[Some rows]
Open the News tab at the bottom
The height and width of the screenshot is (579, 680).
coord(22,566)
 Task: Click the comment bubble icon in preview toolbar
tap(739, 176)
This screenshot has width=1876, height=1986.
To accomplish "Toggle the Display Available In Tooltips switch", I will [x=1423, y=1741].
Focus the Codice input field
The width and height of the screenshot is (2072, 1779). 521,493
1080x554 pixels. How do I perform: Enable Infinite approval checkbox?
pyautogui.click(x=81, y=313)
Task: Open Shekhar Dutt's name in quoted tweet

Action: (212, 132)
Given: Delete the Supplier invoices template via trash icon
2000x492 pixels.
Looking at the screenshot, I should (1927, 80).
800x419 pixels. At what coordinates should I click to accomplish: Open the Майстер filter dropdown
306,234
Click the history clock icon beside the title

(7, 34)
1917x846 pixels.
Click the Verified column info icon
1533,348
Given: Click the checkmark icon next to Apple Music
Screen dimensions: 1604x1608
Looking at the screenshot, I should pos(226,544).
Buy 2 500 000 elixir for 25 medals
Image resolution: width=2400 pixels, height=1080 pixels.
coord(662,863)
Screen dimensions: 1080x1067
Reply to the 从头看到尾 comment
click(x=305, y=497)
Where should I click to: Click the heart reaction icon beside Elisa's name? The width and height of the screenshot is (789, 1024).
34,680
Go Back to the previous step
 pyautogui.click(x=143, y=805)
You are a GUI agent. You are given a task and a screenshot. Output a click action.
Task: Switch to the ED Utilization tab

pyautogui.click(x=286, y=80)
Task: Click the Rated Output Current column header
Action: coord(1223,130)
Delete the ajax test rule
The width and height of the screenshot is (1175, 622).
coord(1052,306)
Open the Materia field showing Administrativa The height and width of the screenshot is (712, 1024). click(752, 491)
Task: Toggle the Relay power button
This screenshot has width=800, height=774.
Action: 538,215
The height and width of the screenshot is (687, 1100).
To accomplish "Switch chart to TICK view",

Problem to work on:
Reproduce every row above word for word, from the first line to the last.

Reply to the exercise:
Open the News tab at the bottom
The height and width of the screenshot is (579, 680).
coord(22,566)
 Task: Click the comment bubble icon in preview toolbar
tap(739, 176)
This screenshot has width=1876, height=1986.
To accomplish "Toggle the Display Available In Tooltips switch", I will [x=1423, y=1741].
Focus the Codice input field
The width and height of the screenshot is (2072, 1779). 521,493
1080x554 pixels. How do I perform: Enable Infinite approval checkbox?
pyautogui.click(x=81, y=313)
Task: Open Shekhar Dutt's name in quoted tweet

Action: (212, 132)
Given: Delete the Supplier invoices template via trash icon
2000x492 pixels.
Looking at the screenshot, I should (1927, 80).
800x419 pixels. At what coordinates should I click to accomplish: Open the Майстер filter dropdown
306,234
Click the history clock icon beside the title

(7, 34)
1917x846 pixels.
Click the Verified column info icon
1533,348
Given: Click the checkmark icon next to Apple Music
Screen dimensions: 1604x1608
Looking at the screenshot, I should pos(226,544).
Buy 2 500 000 elixir for 25 medals
Image resolution: width=2400 pixels, height=1080 pixels.
coord(662,863)
Screen dimensions: 1080x1067
Reply to the 从头看到尾 comment
click(x=305, y=497)
Where should I click to: Click the heart reaction icon beside Elisa's name? The width and height of the screenshot is (789, 1024).
34,680
Go Back to the previous step
 pyautogui.click(x=143, y=805)
You are a GUI agent. You are given a task and a screenshot. Output a click action.
Task: Switch to the ED Utilization tab

pyautogui.click(x=286, y=80)
Task: Click the Rated Output Current column header
Action: coord(1223,130)
Delete the ajax test rule
The width and height of the screenshot is (1175, 622).
coord(1052,306)
Open the Materia field showing Administrativa The height and width of the screenshot is (712, 1024). click(752, 491)
Task: Toggle the Relay power button
This screenshot has width=800, height=774.
Action: 538,215
The height and width of the screenshot is (687, 1100).
To accomplish "Switch chart to TICK view",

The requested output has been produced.